- [Exercise]
From the line containing "You are a computer-use agent." to the end of the records, print every line exactly, both ends included, and leave out the pictures.

---------- Supplied material ----------

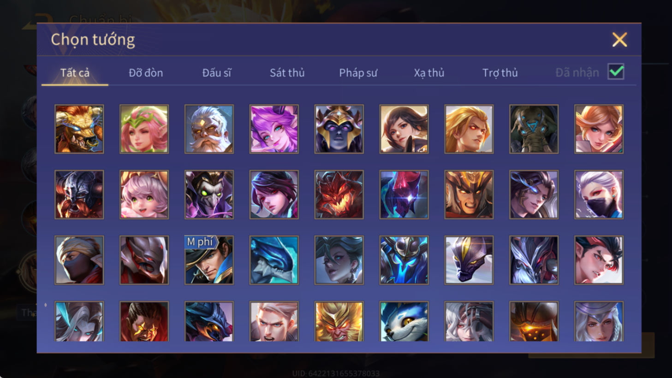Toggle the 'Đã nhận' checkbox
This screenshot has height=378, width=672.
pos(616,72)
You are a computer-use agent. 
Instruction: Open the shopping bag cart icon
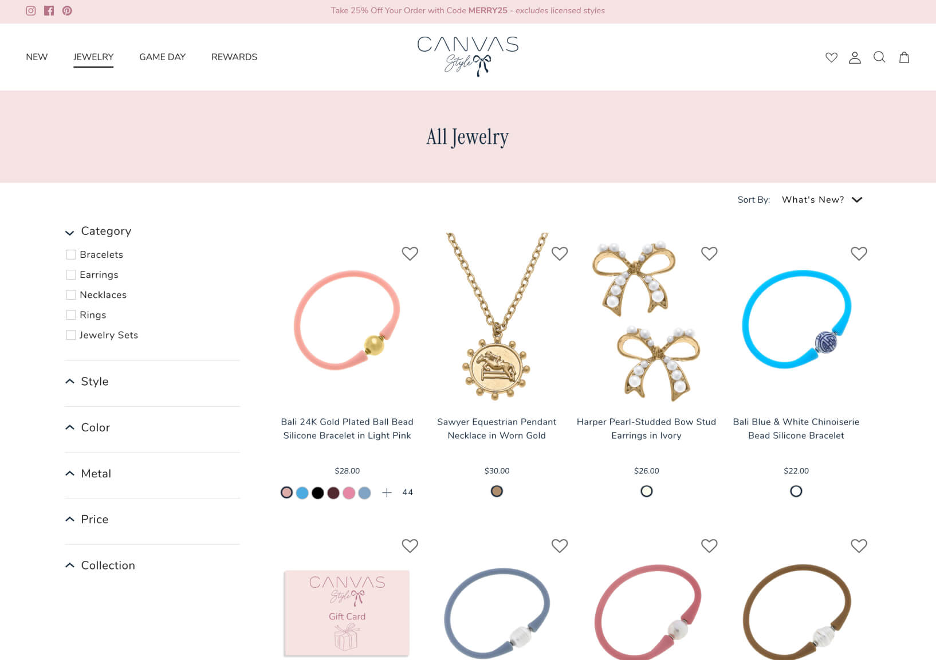pos(904,57)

----------

- [Answer area]
You are a computer-use agent. 
Instruction: Open the shopping bag cart icon
pos(904,57)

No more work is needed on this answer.